Skip pictures in the listing below; copy exactly the lines from the one with "Task: Click the Google Scholar logo" through the one with "The height and width of the screenshot is (577, 1165).", inclusive.

> **EXCERPTED RECORDS**:
------------------------------------

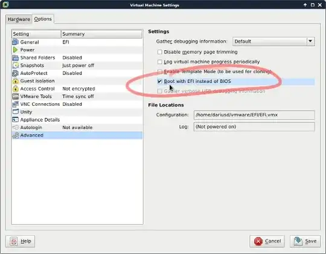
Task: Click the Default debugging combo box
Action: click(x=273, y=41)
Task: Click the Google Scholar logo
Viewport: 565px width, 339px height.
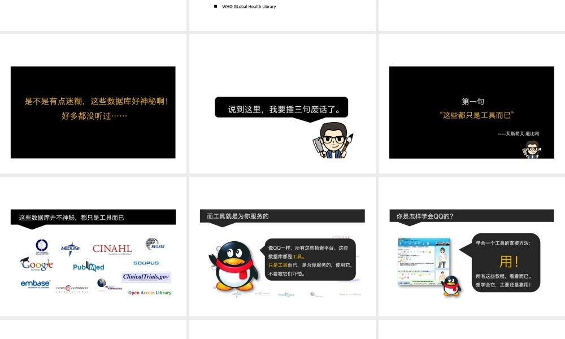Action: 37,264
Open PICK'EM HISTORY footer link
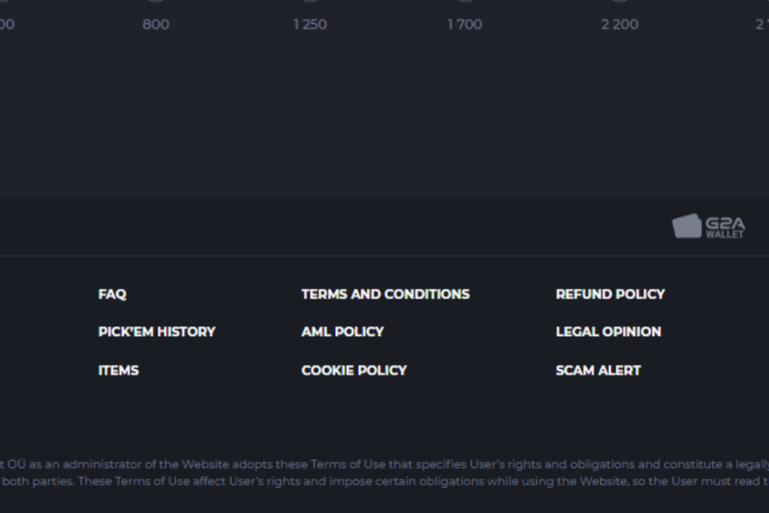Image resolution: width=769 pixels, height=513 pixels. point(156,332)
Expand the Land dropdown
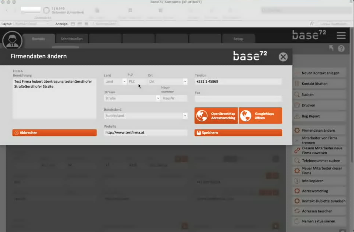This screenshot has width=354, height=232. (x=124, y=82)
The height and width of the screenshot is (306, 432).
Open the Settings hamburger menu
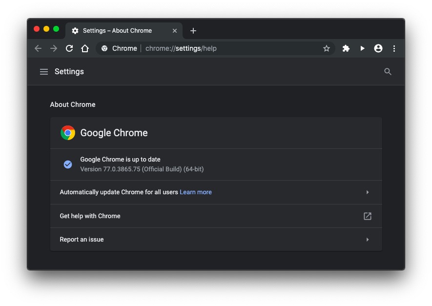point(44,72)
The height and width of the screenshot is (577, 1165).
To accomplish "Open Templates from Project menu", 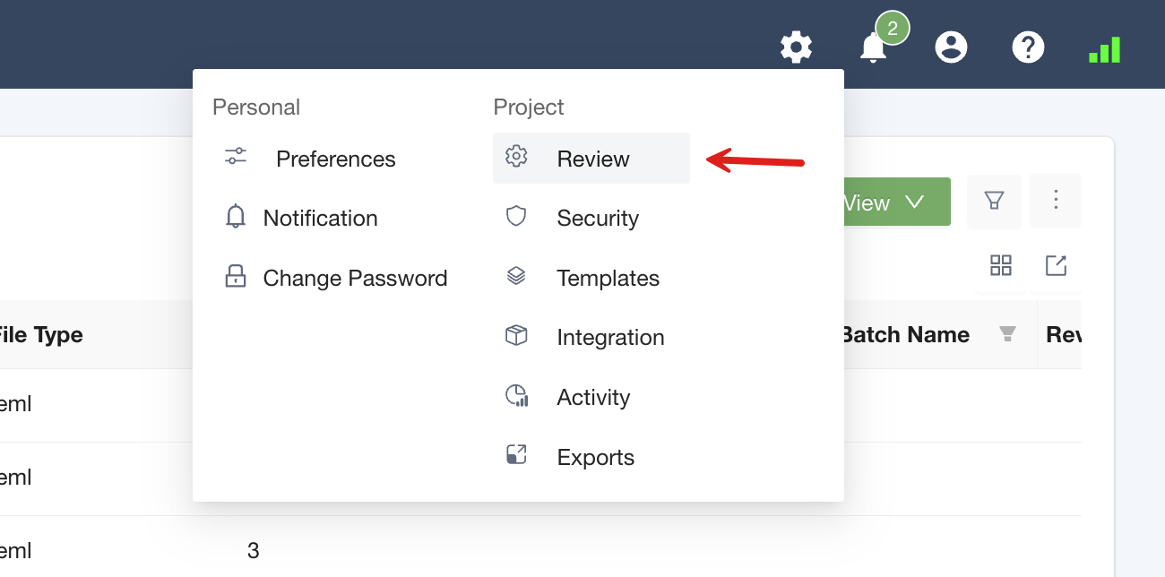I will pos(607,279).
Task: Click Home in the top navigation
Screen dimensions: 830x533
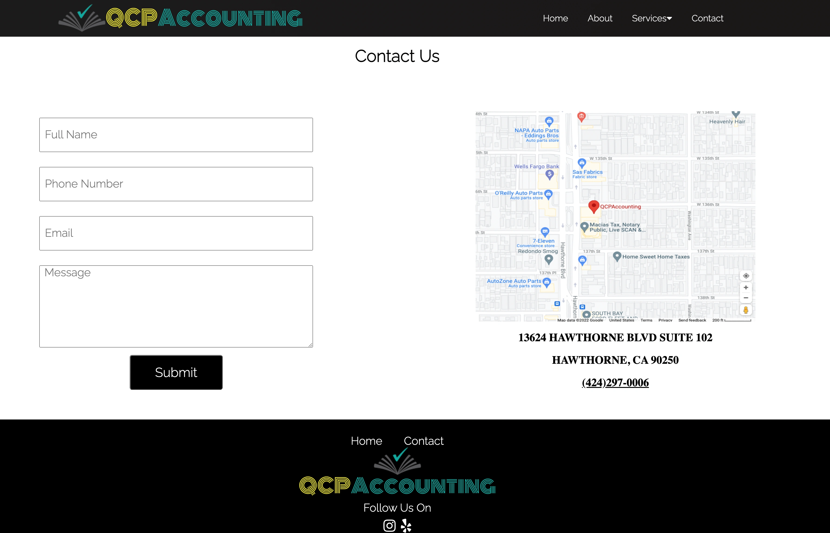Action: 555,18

------------------------------------

> **TASK RESPONSE**:
Task: Click the Google Scholar logo
Viewport: 565px width, 339px height.
Action: 37,264
Open PICK'EM HISTORY footer link
Image resolution: width=769 pixels, height=513 pixels. point(156,332)
Expand the Land dropdown
This screenshot has width=354, height=232. (x=124, y=82)
The height and width of the screenshot is (306, 432).
Open the Settings hamburger menu
point(44,72)
The height and width of the screenshot is (577, 1165).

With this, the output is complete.